I'm not an expert at line breaks but their use or abuse is a fascinating subject. While there are certainly many viewpoints on this topic I think there can be some agreement on the fundamental purpose of line breaks and how they can enhance or detract from a poem. Great line breaks can make a mediocre poem come to life. Poor line breaks can ruin an excellent poem. Whatever you consider, you must consider the reader. The line break is essentially a way of directing the poem's traffic. Stops signs, yields, yellow lights all play a part.

When I offer critique I try to help the writer consider where their breaks might have the most meaning. Having the tools and sensibility of a good line break comes through practice and study. I thought I might drop an article I've located on the subject, which touches on some of the main points. Feel free to comment or add any helpful references on this subject. I don't think I could ever know enough about this interesting facet of writing :-)

This is an except from an article in the Alsop Review www.alsopreview.com by by Bob Charles & Jackson Hunter.

1. Where the breath lends itself.

This is much easier to describe than it is to do and it isn't that easy to describe. Since this is the hardest break to master, we'll begin with it and get it out of the way.

Let's start by discussing dialog, as in fiction-writing dialog. The secret to writing good dialog is to make artificial speech sound like normal speech. If you were to tape-record a conversation and then transcribe it later, you would see how boring and dull everyday conversation really is. Sentences taper off for no reason, conversations are stuffed with ers and ums, words overlap one another, references are made that only the participants understand, etcetera. Good dialog manages to clean up all those elements and still manages to sound normal Writing good dialog is an art unto itself and those who are good at it are few and far between. (An example of bad dialog would be the screenplay of Titanic, say. An example of good dialog would be anything written by Elmore Leonard, the acknowledged master.)

Where the breath lends itself then, would be to put a line break where one would naturally pause in conversation to take a breath. Easy, no?

Well, no. Because putting a line break where you would naturally pause, would make for some very long -or very short- lines, indeed. If you read a poem aloud and had someone mark the places where you took a breath, and then transcribed the poem, it would look ridiculous on the page. The breaks would make no sense at all. Putting a line break where the breath lends itself is to create something that feels normal from something that isn't. Much like writing good dialog. It is extremely difficult to do well. After three or four lines of important imagery, say, a pause, followed by a short, simple statement, gives the reader an opportunity to "catch his breath" as well as the writer. Breath breaks are often used to end sections of poems.
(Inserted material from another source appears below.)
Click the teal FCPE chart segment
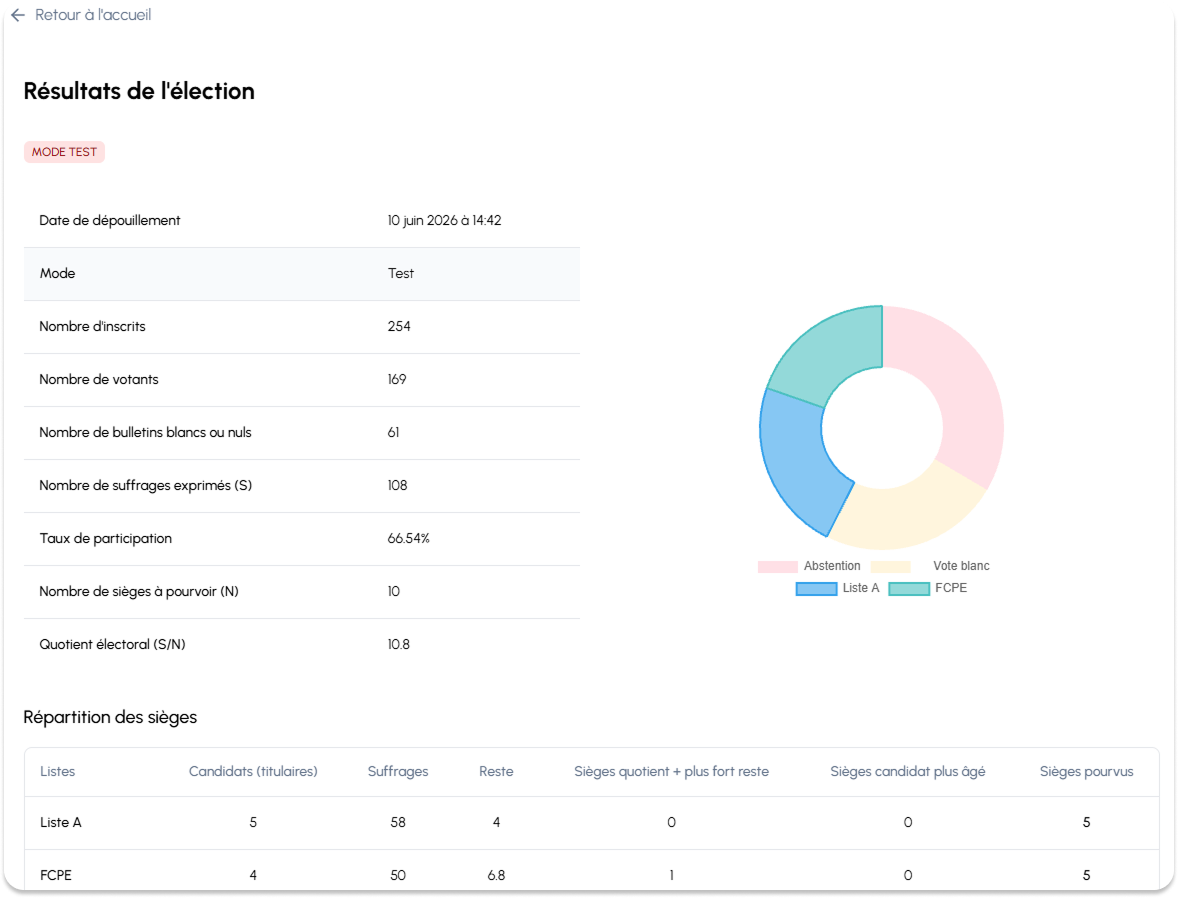This screenshot has height=898, width=1178. (830, 353)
2. Where the punctuation falls

This is remarkably easy to do, runs a slight risk (if overdone) of making the poem boring, but is, nonetheless, a perfectly sound reason for making the line break. Where any punctuation mark occurs is a good, safe place to break the line. Use it well, use it often even, but don't rely on it entirely.
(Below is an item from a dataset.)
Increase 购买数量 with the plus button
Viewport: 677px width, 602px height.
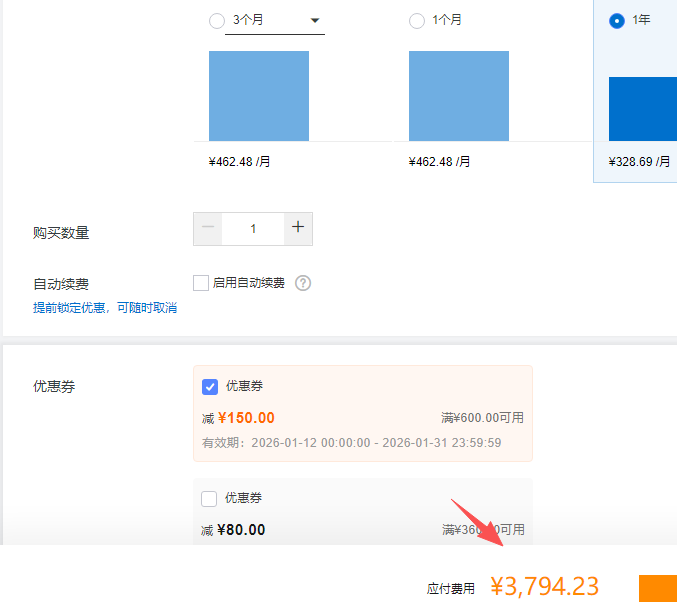pyautogui.click(x=298, y=228)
3. Where the line break creates an interest in the following line

This is a common device used by poets everywhere and is pretty much self-explanatory. It's a line break made that can (although this should not be the sole motivation for the break) pique the reader's curiosity. Make the reader want to read on. These type of line breaks also help to keep the poem moving smoothly along.
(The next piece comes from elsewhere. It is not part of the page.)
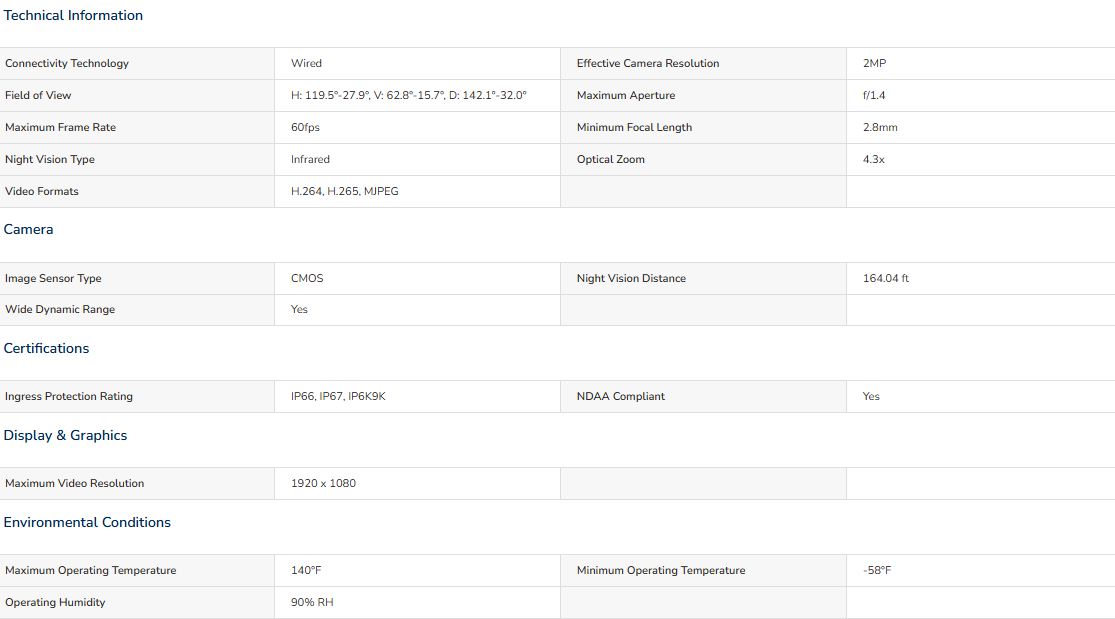Click the 90% RH operating humidity value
4. Where it creates an ambiguity that enhances the original intent of the poem

This is one of the most important techniques used by poets today. If a line can be broken in such a way that the break creates another image while remaining true to the original one , then a duality is created, a melody so to speak, that adds a depth and texture to a poem that might otherwise not be there.

I'll try to find additional articles and examples on this subject. Hope you find this tidbit helpful. E

(Message edited by emusing on August 21, 2005)
Penelope
Member
Username: penelope

Post Number: 71
Registered: 07-2005
Posted on Sunday, August 21, 2005 - 6:21 am:   Edit Post Delete Post View Post/Check IP Print Post

E, thank you for the article. It's kind of you to take the time.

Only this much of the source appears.